Serum and Urine Leptin Concentrations in Children Before and After Treatment of Urinary Tract Infection
Introduction. Urinary tract infection (UTI) among children is sometimes associated with anorexia and sometimes failure to thrive. Appetite-regulating hormones may be a causative factor. Leptin regulates appetite, food intake, and body weight via hypothalamic melanocortin-4 receptor. Leptin is also a potential cytokine for inflammation. The aim of this study was to evaluate serum and urine leptin before and after treatment of children with UTI.
Materials and Methods. In this before-after study, serum and urine leptin were measured in 40 patients with UTI at admission and 5 days after treatment. Pyelonephritis was suggested by signs and symptoms and confirmed with positive urine culture and dimercaptosuccinic acid renal scintigraphy. Other measurements included urinalysis, urine culture, urine creatinine level, complete blood count, erythrocyte sedimentation rate, C-reactive protein level and serum levels of urea, creatinine, glucose, cholesterol, and triglyceride.

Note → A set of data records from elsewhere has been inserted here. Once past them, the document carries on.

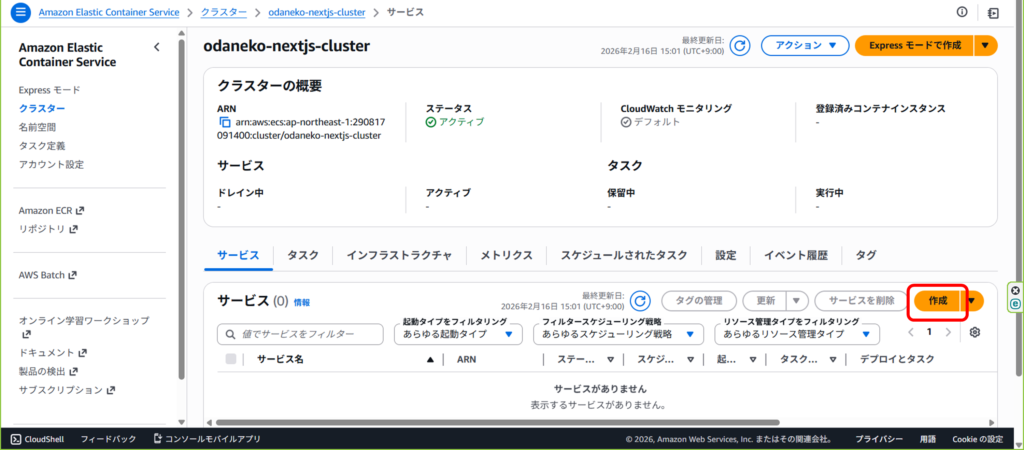Expand the あらゆるリソース管理タイプ dropdown
Image resolution: width=1024 pixels, height=450 pixels.
click(x=800, y=333)
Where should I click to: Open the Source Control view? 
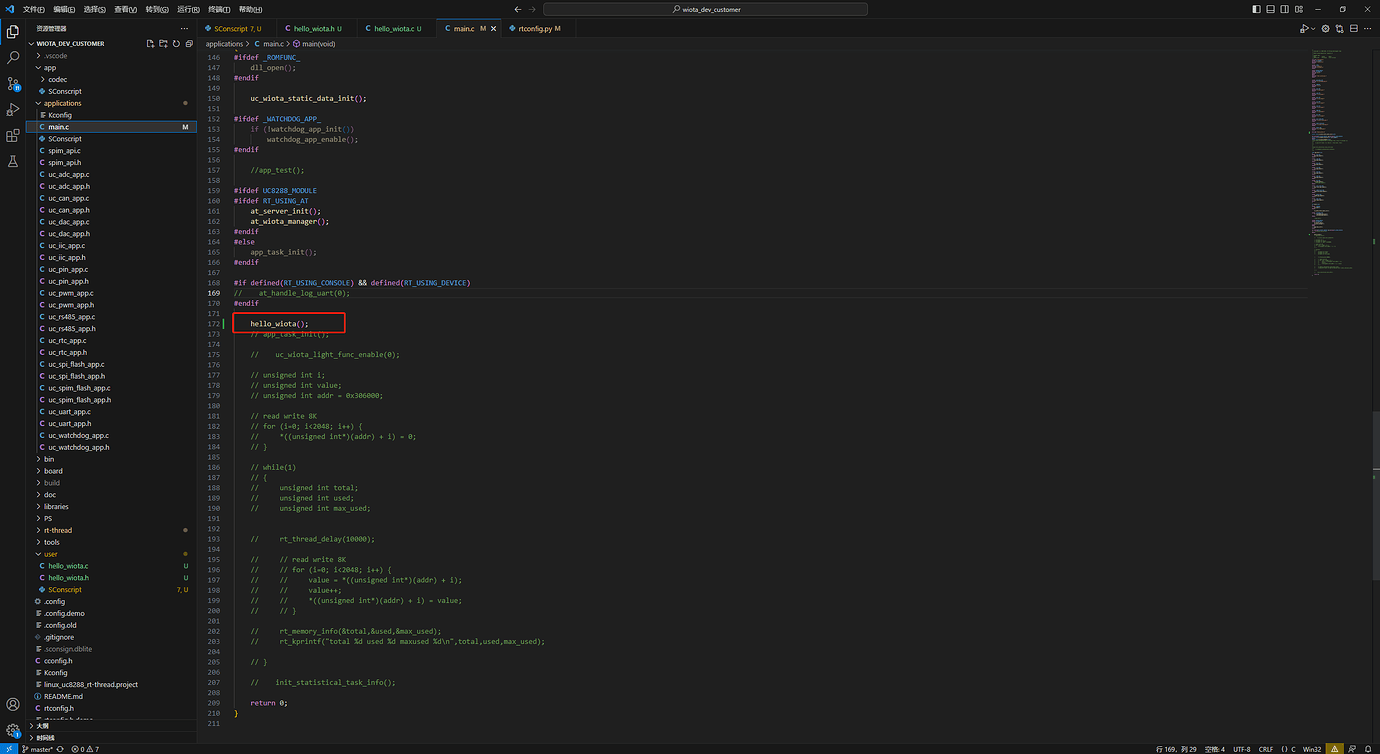[x=13, y=84]
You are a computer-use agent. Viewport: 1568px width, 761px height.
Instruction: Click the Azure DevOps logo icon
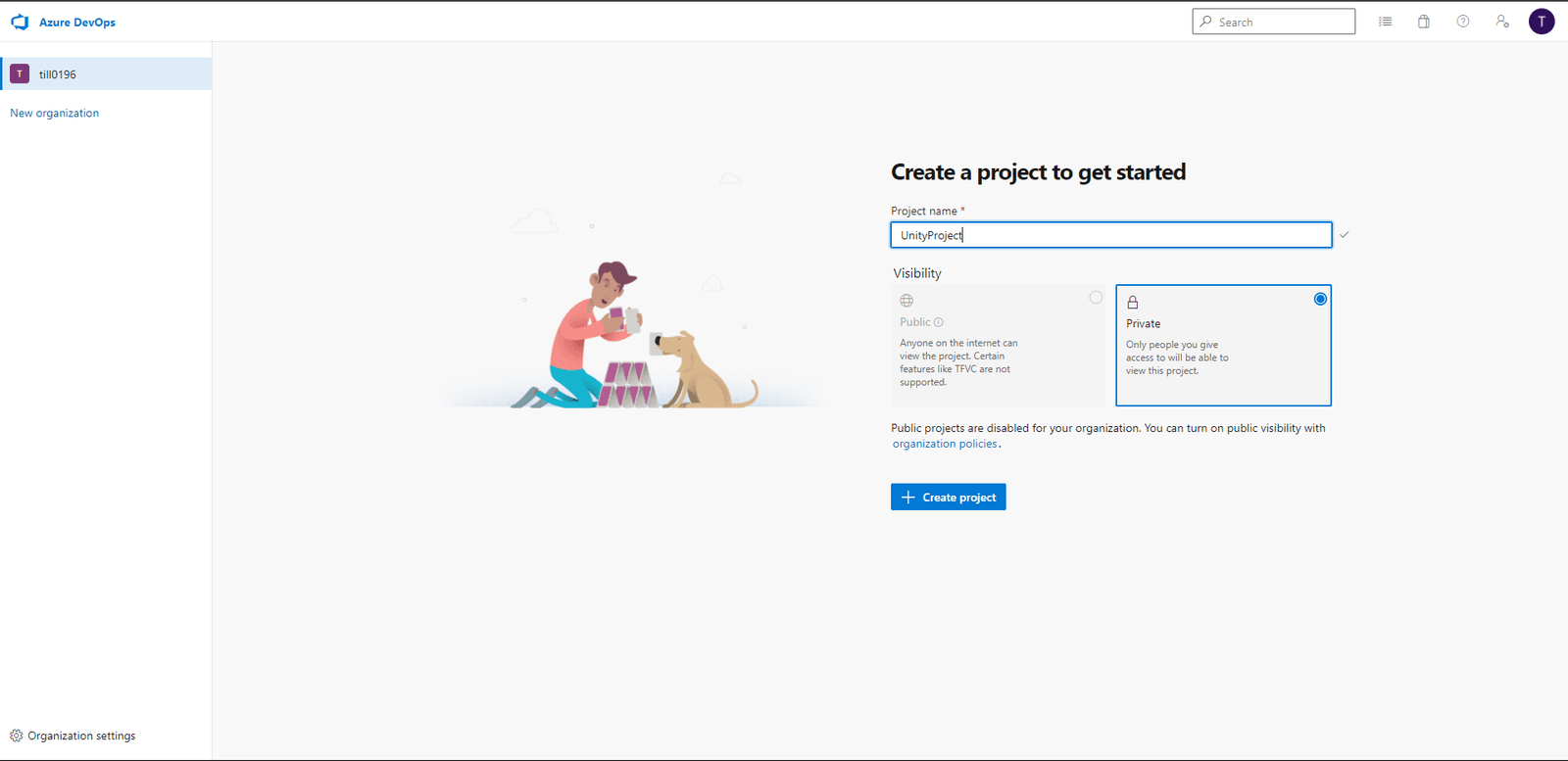pos(20,22)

Results. The mean serum leptin level was 6.85 ± 18.90 ng/mL before the treatment and 8.29 ± 18.30 ng/mL after the treatment, the difference of which was not significant (P = .64). There were significant correlations between serum leptin and age, weight, and C-reactive protein. Urine leptin levels were reduced significantly from 0.75 ± 0.82 ng/mL to 0.46 ± 0.27 ng/mL after the treatment (P = .03). A significant correlation was observed between urine leptin level with age and weight.
Conclusions. Serum leptin level did not change significantly after treatment of UTI, but urine leptin significantly decreased. Serum leptin level was higher in patients with anorexia in comparison with children with normal appetite; however, the difference was not significant.